Text excerpt>
=======
Keynote: J Cell Sci Ther
Type 1 diabetes (T1D) is an autoimmune disease initiated and perpetuated by T cells targeting various autoantigens expressed by insulin producing beta cells, thereby setting off a serious of immunological reactions that result in the destruction of beta cells, insulin deficiency, and hyperglycemia. Insulin treatment as standard of care is often ineffective in preventing recurrent hyperglycemic episodes with subsequent development of micro and macroangiopathic lesions and the development and progression of chronic complications. Pancreatic islet transplantation has proven effective in improving metabolic control/ quality of life and preventing severe hypoglycemia in patients with T1D. Immune rejection, however, severely limits broad application of islet transplantation, irrespective of chronic use of immunosuppression and its sequelae. Therefore, novel approaches that control rejection in the absence of chronic immunosuppression will have significant impact on the field of islet transplantation. T-cells are the primary culprit of islet graft rejection. As such, control of T cell responses has the potential to induce tolerance and treatment of T1D. T cells upregulate Fas receptor and become sensitive to Fas/FasL-mediated killing. Therefore, Fas-mediated apoptosis has great potential to serve as an effective means of inducing transplantation tolerance. Using a novel form of FasL protein with improved apoptotic activity, we have demonstrated the utility of this concept for the induction of tolerance to allogeneic as well as xenogeneic pancreatic islets in preclinical rodent experimental models.
=======
Exercise 1>
Condense the paragraph of the keynote on islet transplantation tolerance beginning "Type 1 diabetes (T1D) is an autoimmune disease" into a bulleted list that keeps its main facts.
Exercise 2>
Write the next part of the keynote on islet transplantation tolerance, continuing from its final sentence.

[Entries from a data collection]
=======
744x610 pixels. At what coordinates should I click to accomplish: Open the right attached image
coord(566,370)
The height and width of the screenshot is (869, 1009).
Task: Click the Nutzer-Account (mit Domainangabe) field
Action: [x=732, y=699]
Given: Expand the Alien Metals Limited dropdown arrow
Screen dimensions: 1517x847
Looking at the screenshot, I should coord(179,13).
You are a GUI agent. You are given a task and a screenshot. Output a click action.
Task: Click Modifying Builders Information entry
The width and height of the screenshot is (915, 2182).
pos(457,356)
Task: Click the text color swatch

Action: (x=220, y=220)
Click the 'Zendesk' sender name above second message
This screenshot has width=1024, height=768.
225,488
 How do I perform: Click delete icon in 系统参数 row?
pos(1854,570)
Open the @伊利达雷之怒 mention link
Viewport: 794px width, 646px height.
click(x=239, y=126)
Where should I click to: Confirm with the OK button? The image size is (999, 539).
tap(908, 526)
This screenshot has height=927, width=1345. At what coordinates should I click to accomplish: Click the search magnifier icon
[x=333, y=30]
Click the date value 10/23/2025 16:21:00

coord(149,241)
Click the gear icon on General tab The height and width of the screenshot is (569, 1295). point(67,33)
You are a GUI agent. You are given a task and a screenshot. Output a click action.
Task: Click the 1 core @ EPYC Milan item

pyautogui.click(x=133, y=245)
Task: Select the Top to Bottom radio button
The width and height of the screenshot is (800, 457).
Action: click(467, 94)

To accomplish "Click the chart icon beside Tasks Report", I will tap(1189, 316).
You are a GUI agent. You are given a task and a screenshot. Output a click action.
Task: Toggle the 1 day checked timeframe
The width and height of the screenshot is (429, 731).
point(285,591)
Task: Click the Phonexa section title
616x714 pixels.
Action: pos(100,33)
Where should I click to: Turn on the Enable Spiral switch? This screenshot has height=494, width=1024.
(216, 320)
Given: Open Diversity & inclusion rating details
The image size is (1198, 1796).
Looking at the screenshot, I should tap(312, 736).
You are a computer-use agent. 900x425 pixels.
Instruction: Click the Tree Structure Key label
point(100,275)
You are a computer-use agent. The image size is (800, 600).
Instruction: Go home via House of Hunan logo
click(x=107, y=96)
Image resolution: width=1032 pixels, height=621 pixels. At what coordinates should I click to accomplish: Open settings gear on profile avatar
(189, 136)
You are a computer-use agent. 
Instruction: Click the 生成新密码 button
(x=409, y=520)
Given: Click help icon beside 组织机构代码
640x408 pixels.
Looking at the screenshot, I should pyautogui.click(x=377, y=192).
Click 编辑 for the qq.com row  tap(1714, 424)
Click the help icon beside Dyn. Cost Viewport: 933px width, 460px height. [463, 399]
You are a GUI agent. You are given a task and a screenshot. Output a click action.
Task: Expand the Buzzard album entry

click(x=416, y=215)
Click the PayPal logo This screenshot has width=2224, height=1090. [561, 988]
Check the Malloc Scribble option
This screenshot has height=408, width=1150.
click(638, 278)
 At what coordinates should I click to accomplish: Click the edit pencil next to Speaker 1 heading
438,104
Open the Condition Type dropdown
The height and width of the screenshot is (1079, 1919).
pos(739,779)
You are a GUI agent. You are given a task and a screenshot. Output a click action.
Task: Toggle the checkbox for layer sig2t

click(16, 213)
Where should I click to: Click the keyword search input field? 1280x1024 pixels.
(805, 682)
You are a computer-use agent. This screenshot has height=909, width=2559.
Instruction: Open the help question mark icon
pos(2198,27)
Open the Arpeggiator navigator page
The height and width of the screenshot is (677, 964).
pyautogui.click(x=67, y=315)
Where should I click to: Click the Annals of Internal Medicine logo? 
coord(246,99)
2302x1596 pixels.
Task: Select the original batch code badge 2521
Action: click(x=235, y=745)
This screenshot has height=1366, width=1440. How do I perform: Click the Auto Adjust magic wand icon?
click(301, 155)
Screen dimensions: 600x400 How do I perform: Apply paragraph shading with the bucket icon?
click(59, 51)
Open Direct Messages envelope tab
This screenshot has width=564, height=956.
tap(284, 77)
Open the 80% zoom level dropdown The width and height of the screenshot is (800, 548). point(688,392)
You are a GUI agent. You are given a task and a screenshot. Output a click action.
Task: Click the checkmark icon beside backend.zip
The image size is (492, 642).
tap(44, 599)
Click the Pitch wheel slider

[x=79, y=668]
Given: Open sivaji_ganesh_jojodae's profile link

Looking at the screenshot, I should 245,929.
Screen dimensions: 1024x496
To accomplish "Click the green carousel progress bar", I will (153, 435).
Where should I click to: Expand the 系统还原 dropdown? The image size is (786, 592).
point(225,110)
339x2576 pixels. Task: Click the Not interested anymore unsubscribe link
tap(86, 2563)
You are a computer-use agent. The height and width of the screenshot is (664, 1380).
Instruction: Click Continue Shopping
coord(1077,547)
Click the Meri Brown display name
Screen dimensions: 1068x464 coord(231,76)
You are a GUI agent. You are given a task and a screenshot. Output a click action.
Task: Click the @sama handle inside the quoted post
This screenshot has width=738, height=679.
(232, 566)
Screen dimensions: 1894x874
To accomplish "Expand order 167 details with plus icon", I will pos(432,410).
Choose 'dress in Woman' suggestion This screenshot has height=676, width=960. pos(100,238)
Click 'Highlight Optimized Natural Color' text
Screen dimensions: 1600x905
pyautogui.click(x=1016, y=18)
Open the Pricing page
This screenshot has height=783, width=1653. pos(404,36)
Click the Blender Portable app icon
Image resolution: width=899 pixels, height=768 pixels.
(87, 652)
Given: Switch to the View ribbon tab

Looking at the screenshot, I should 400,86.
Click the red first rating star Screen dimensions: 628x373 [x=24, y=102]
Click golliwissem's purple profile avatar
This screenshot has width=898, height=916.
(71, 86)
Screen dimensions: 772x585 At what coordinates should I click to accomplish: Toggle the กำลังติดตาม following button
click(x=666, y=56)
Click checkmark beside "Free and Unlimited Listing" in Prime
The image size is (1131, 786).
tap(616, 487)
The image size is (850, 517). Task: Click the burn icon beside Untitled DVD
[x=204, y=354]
=======
Response box 1>
- T1D is an autoimmune disease driven by T cells that target autoantigens on insulin-producing beta cells. This leads to beta cell destruction, insulin deficiency, and hyperglycemia.
- Standard insulin treatment often fails to prevent recurrent hyperglycemic episodes and the micro- and macroangiopathic lesions and chronic complications that follow.
- Pancreatic islet transplantation improves metabolic control and quality of life and prevents severe hypoglycemia in T1D patients.
- Immune rejection severely limits its broad use, even with chronic immunosuppression and its sequelae. Approaches that control rejection without chronic immunosuppression would therefore have significant impact.
- T cells are the primary cause of islet graft rejection, so controlling their responses could induce tolerance and treat T1D.
- T cells upregulate the Fas receptor and become sensitive to Fas/FasL-mediated killing, which makes Fas-mediated apoptosis a promising route to transplantation tolerance.
- A novel FasL protein with improved apoptotic activity has induced tolerance to allogeneic and xenogeneic pancreatic islets in preclinical rodent models.

Response box 2>
Haval Shirwan is Dr. Michael and Joan Hamilton Endowed Chair in Autoimmune Disease, Professor of Microbiology and Immunology, Director of Molecular Immunomodulation Program at the Institute for Cellular Therapeutics. He conducted his Graduate studies at the University of California in Santa Barbara, CA, and Postdoctoral studies at California Institute of Technology in Pasadena, CA. He joined the University of Louisville in 1998 after holding academic appointments at various academic institutions in the United States. His research focuses on the modulation of immune system for the treatment of immune-based diseases with particular focus on type 1 diabetes, transplantation, and development of prophylactic and therapeutic vaccines against cancer and infectious diseases. He is an inventor on over a dozen of worldwide patents, widely published, organized and lectured at numerous national/international conferences, served on study sections for various federal and non-profit funding agencies, and is on the Editorial Board of a dozen of scientific journals. He is member of several national and International societies and recipient of various awards.